We truly appreciate the Transformer's portable footprint. Apple's new iPad 3 adds features and functionality, consciously choosing a high-res display, a more powerful GPU, and a higher-capacity battery over a thinner or lighter form factor. As such, the iPad 3 weighs almost 0.2 lbs. more than Asus' Transformer Prime. That doesn't sound like much, but over an extended period of time, it means the difference between merrily browsing the Web and taking a break (or just wishing we worked out more often).

iPad 2 (3G)iPad 3 (4G LTE)TransformerTransformer Prime
Screen Size9.7"9.7"10.1"10.1"
Aspect Ratio4:34:316:1016:10
Weight1.33 lb1.46 lb1.5 lb1.29 lb

Physically, the Transformer Prime is a clear winner. At 8.3 mm thick, it’s the thinnest tablet we've tested, and that's part of what makes it a much more portable option than Apple’s iPad 2 or 3.

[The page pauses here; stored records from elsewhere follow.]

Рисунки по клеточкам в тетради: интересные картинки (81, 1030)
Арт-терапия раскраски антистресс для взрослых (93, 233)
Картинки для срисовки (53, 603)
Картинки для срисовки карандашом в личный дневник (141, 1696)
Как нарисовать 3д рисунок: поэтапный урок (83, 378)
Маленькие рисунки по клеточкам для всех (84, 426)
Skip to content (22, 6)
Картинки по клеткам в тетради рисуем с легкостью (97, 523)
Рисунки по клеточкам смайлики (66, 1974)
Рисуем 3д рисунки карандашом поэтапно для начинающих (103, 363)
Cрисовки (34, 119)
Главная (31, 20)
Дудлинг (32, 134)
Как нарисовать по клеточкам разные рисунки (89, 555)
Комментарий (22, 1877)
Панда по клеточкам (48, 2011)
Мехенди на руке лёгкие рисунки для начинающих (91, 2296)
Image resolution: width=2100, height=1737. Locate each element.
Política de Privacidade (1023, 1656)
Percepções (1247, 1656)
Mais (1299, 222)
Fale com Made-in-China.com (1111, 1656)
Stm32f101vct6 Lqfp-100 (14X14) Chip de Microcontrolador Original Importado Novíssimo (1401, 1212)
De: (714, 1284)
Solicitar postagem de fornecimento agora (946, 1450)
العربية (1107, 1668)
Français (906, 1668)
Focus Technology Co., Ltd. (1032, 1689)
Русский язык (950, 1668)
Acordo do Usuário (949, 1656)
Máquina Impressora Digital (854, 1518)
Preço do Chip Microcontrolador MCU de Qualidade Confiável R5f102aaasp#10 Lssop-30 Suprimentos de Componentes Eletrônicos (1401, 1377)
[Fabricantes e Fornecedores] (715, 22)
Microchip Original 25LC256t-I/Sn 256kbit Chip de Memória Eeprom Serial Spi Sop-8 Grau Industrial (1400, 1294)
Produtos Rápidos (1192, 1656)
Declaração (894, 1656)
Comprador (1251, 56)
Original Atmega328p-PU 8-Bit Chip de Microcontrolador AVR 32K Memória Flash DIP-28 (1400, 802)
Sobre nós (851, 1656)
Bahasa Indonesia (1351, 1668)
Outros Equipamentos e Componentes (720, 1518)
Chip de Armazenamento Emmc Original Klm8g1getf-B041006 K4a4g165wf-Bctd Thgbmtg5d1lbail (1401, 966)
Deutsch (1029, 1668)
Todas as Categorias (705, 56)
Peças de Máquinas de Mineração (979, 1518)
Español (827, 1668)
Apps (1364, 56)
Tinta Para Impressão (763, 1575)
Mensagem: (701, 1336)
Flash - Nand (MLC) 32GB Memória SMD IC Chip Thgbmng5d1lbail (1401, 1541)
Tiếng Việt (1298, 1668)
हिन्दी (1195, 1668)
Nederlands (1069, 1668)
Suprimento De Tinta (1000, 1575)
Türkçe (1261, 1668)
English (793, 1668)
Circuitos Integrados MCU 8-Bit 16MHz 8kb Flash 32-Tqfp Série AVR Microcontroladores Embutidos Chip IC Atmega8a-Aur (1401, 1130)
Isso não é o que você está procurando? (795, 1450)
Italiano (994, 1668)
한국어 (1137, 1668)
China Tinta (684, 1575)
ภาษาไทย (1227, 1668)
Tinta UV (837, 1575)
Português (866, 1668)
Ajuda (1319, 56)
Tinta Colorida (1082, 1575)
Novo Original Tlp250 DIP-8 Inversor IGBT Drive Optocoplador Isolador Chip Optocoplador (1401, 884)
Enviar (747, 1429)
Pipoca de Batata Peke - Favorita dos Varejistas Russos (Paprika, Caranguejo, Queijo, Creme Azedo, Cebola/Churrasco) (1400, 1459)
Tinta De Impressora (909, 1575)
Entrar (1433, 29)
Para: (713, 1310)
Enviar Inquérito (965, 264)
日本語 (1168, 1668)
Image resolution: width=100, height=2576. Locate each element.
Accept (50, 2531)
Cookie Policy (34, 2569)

Asus' Transformer Prime is designed similarly as its predecessor, facilitating a smooth transition for users familiar with the original. The ports and buttons are all located in the same places, even.

It's still easy to tell the two tablets apart, though, regardless of whether they're turned on or off. Whereas the original Transformer employed an ABS (plastic) molded shell, the Transformer Prime's body is aluminum with a stylish ripple design on the back. Asus' focus on aesthetics is commendable. That's one of those areas where Apple receives all of the glory, and other vendors are doing a much better job of creating usable designs that look good as well. For instance, a micro-texture on the Transformer Prime helps resist fingerprint build-up. Additionally, Asus went a step further and applied a hydro-oleophobic coating to the chassis to repel oil.

Some of the Transformer Prime's other evolutionary improvements include:

  • Nvidia's Tegra 3 SoC
  • A Super IPS+ display
  • A better rear-facing camera

Tegra 3 is the best-supported architecture for 3D gaming on a tablet, with a number of high-quality titles available. Moreover, Asus' emphasis on usability provides other tangible advantages. For example, the Transformer Prime's Super IPS+ mode goes a long way to address readability issues under bright ambient lighting. And if you’re a shutterbug, the relatively large F2.4 aperture, combined with an LED flash and 8 MP sensor, translate to improved image quality.